Tout l’attachement pour Wagner d’une Allemagne médiévale, est là aussi, beauté simple que l’on retrouvera évidemment dans Les Maîtres Chanteurs de Nuremberg. L’arrivée des pèlerins est un moment magique de la mise en scène; l’extérieur de Bayreuth est en vidéo sur le fond de scène, les pèlerins (les propres choristes de l’opéra!) arrivant de Rome, s’approchent de la colline, du théâtre et entrent par les coulisses dans un effet bouleversant de collage virtualité/réalité et toutes les statuettes de Wagner s’animent, comme on en voit partout dans Bayreuth, dont une se met à diriger ce Choral qui pourrait être signé Jean-Sébastien Bach! Alternance de blanches et de noires, comme une marche très soutenue: «Zu dir wall’ ich, mein Jesu-Christ, der Du des Pilgers Hoffnung bist»/C’est vers toi que je pleure, mon Jésus-Christ, toi qui es l’espérance du pèlerin. Vocalement et scéniquement, c’est extrêmement impressionnant! En entendant ce chant, Tannhäuser est pris du souvenir insupportable de ses faits passés et un grand désir de rédemption semble renaître en lui.

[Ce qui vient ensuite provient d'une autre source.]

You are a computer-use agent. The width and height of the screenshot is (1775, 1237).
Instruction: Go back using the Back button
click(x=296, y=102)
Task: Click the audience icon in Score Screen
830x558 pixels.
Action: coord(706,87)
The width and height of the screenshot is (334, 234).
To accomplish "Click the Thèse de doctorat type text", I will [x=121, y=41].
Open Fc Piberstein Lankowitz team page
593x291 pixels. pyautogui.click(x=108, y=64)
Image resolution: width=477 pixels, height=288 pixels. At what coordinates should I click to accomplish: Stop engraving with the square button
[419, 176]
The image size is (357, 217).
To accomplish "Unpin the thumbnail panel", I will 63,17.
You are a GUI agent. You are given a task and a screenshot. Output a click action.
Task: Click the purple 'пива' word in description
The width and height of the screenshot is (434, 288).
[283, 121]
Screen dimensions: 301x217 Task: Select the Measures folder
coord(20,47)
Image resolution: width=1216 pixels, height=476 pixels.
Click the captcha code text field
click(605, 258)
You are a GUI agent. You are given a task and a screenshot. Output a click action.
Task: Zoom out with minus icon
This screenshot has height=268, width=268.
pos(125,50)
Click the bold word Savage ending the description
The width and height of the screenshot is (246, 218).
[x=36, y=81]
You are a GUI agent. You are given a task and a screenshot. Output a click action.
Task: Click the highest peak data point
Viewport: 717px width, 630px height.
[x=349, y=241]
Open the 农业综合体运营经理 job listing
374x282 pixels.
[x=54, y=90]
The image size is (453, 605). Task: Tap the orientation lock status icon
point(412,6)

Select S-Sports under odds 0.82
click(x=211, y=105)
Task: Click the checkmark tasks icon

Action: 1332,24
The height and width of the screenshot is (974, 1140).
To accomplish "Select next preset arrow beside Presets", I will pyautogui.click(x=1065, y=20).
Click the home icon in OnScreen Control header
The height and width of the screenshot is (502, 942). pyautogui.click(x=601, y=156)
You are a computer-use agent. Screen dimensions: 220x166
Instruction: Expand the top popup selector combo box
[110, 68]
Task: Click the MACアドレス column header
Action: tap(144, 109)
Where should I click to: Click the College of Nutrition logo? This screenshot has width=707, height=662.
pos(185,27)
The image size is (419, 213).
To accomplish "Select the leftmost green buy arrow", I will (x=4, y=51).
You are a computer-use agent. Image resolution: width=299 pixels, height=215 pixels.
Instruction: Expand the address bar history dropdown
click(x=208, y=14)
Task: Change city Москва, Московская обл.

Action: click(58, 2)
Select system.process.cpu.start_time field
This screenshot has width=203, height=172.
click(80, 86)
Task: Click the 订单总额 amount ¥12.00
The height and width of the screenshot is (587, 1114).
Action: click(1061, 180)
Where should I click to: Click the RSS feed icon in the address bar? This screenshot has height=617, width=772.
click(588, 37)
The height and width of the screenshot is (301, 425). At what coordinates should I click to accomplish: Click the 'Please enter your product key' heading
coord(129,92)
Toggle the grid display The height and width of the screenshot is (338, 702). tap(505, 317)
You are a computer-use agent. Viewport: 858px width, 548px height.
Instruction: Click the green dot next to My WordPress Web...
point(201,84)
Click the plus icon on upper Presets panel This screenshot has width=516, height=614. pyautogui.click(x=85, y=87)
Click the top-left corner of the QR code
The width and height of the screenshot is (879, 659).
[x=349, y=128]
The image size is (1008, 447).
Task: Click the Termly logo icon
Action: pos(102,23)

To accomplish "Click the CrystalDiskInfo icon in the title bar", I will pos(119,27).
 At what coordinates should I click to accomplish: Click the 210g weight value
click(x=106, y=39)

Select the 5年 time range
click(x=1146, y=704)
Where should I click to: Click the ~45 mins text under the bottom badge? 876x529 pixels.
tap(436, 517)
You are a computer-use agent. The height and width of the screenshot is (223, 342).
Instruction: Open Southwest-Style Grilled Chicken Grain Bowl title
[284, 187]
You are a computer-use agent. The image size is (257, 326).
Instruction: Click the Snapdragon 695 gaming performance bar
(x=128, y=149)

Le joli timbre de Markus Eiche, Wolfram Von Eschenbach, ne fait pas oublier les grands barytons wagnériens qui ont fait la gloire de Bayreuth. Chanteur élégant plus que percutant. Si l’équipe Vénus est colorée, l’équipe des Minnesänger est plus sombre: le noir domine. Le Landgrave Hermann est la très belle basse Albert Dohmen, voix sombre, ronde, imposante.
Le retour de Tannhäuser à la Warturg est accueilli par le chant exalté d’Elisabeth: « Dich teure Halle grüss ich wieder/Je te salue à nouveau, chère salle; terrible piège vocal car c’est la première intervention de la soprano. L’exceptionnelle Lise Davidsen est sublime! Quelle voix mordante! On la découvre dans sa loge, se faisant maquiller, dans les coulisses et enfin sur scène grâce à une caméra qui la suit et projette les images sur le plateau: effet grandiose, tellement humain! Ce qui exige une immense concentration, car le public voit, en direct, les chanteurs avant de rentrer en scène, Stephen Gould se signant avant d’entrer! Elisabeth est si heureuse de retrouver son cher Tannhäuser qu’il n’y a pas de préliminaires pour Wagner: un grand air de soprano dramatique d’entrée! Elle salue la salle des Minnesänger, ces poètes lyriques germaniques du Moyen-Âge. La voix de Davidsen est somptueuse pendant tout l’air, les aigus éclatants d’une Birgit Nilsson mêlés au mordant velouté d’une Léonie Rysanek!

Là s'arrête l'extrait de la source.